私たちは知らずしらずのうちに、麻痺していくのはこの自然から遠ざかっていく感性のことだと思います。

例えば、子どもは落雷や突風にもとても怖がるものです。他にも、地震、大雨、あらゆるものに敏感に反応していきます。これは本能が自然の畏怖を感じるからあろうと思います。しかし都会に住んで、色々な知識を持てば大体こういうものだろうという思い込みや刷り込みを持つようになります。そうすると、想定外であることは起きないと錯覚するのです。ここに危機意識が低下する罠が潜んでいるように思います。

本来、自然というのは想定外のことばかりが起こるものです。

地震や津波、火山の爆発や竜巻、洪水、寒波や熱波なども私たちが想像するのをはるかに超えたものがやってきます。歴史を見てみても、想像を絶する高さの津波や恐ろしい爆発、何年も続く寒波や熱波など常に想定外の出来事があったことが証明されています。

まさか起きないだろうでいつもいたら、今回もまた起きないだろうという感性になり竟には何も感じなくなっていくのです。交通が麻痺するのを分かっていても、たぶん大丈夫だろうとしていつまでも働こうとするのもこの感性が鈍ってきている証拠なのです。

以前、釜石の奇跡というDVDを拝見した時にも感じたのですが自然を畏れ自ら逃げた人たちが助かったという事実に、納得するものがありました。自然から離れたところがもっとも危険なところであることは東日本大震災の時に経験したからです。

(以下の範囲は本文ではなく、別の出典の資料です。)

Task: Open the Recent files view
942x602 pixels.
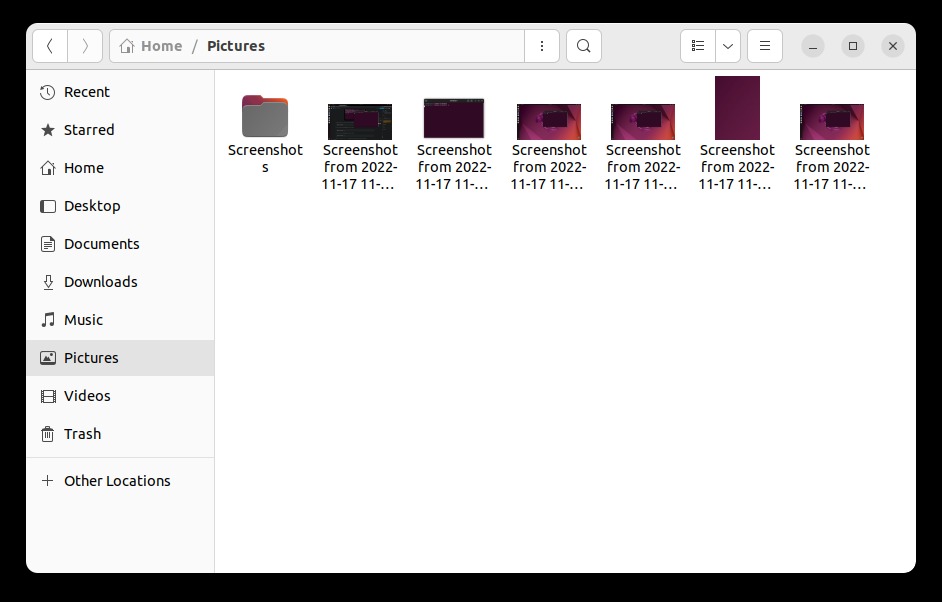Action: point(86,92)
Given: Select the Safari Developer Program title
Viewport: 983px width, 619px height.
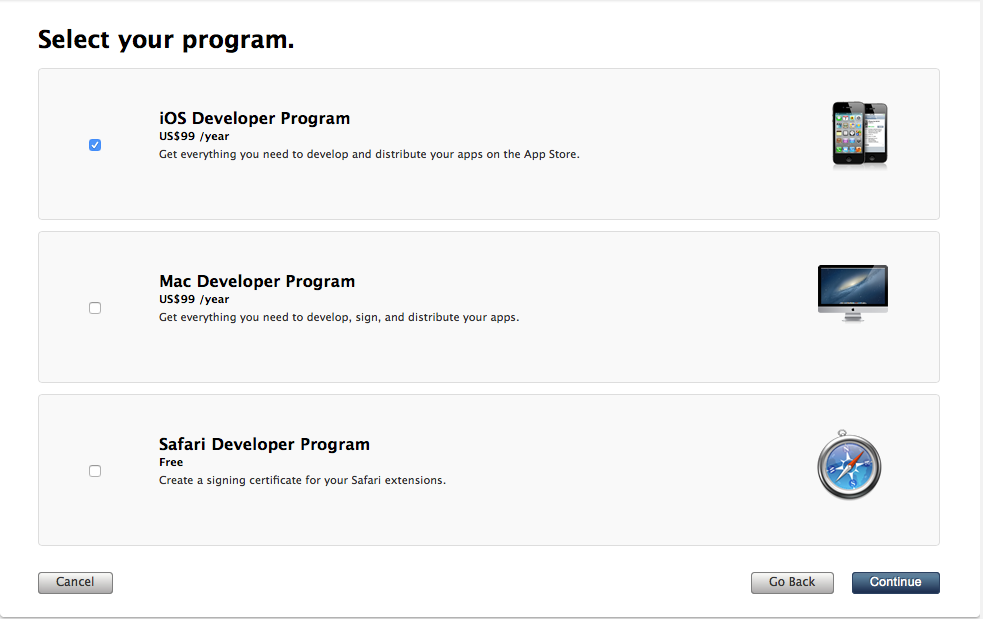Looking at the screenshot, I should coord(264,444).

本来の私たちの感性が鈍らないようにすることが防災の本質ではないかと私は思います。これは天災だけではなく人災に至るまですべてその危機意識が低下しないような訓練が必要だということです。これは自然だけに限らずありとあらゆる自らに降り注ぐ危険や危機というものは、日ごろのその危険や危機に備える感性がなくなることで災害となり発生するからです。

これは生きていく上で、生き残る上で、人間が何よりも失ってはならない感性です。

カグヤでは3月11日を「大切なことを忘れないDAY」として会社を休みにして防災学問と防災訓練の日にしています。これもまた、忘れてはならないものを子どものモデルになるようにいつまでも覚えていようとする私達の試みであり理念の実践の一つです。

人間都合でいることの怖さ、本来の自然への畏怖の価値を忘れずに常に機会を逃さずに行動していきたいと思います。今の生きる私たちが遺志を受け継いで子どもたちを守り抜いていきたいと思います。